Executive Order Will Spur Big Changes In Cybersecurity

Akin Gump attorneys have written a long, forward-looking analysis of Executive Order 14,028, “Improving the Nation’s Cybersecurity,” issued by the Biden administration in May 2024. The Order contains a schedule of reviews and rulemaking that will lead to significant changes in cybersecurity and software.

The administration wants these changes to become norms for “reasonable” cyber and supply chain security practices for government contractors, cybersecurity vendors, and software solution providers for the government, and potentially for the private sector.

There are no requirements or prohibitions for non-governmental entities, but the order calls for federal agencies to quickly establish policies and propose changes to federal contracting rules to implement the Order. The aggressive timelines suggest that those proposals will come in the form of interim final rules. According to the authors, this increases the importance of proactive planning and engagement.

The report highlights sections of the Order that will quickly affect federal contractors and the wider ICTS, cloud, software, and cybersecurity services system.

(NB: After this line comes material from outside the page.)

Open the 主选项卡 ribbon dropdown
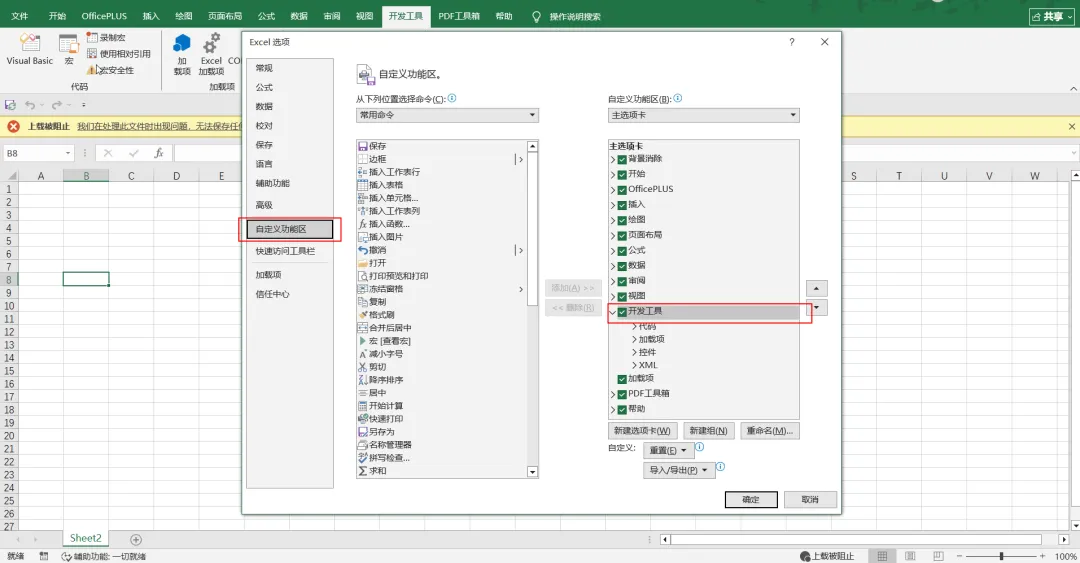1080x563 pixels. [703, 115]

Section 2, “Removing Barriers to Sharing Threat Information,” sets the stage for federal incident reporting requirements for information technology and operational technology “service providers” and “cloud service providers.” As a first step, the Order directs the Office of Management and Budget to review and recommend updates to contract requirements and language for “contracting with IT and OT service providers.” The recommendations will include definitions of contractors (i.e., the “service providers”) to be covered by the proposed updates.

Section 4, “Enhancing Software Supply Chain Security,” proposes to establish standards for the security and integrity of software products purchased by U.S. federal agencies. The integrity of so-called “critical software,” tentatively defined as software that “performs functions critical to trust (such as affording or requiring elevated system privileges or direct access to networking and computing resources),” is singled out for particular concern.

According to the authors, Section 4 portends sweeping changes in the software acquisition process, and over time, in software development and security practices outside the federal system.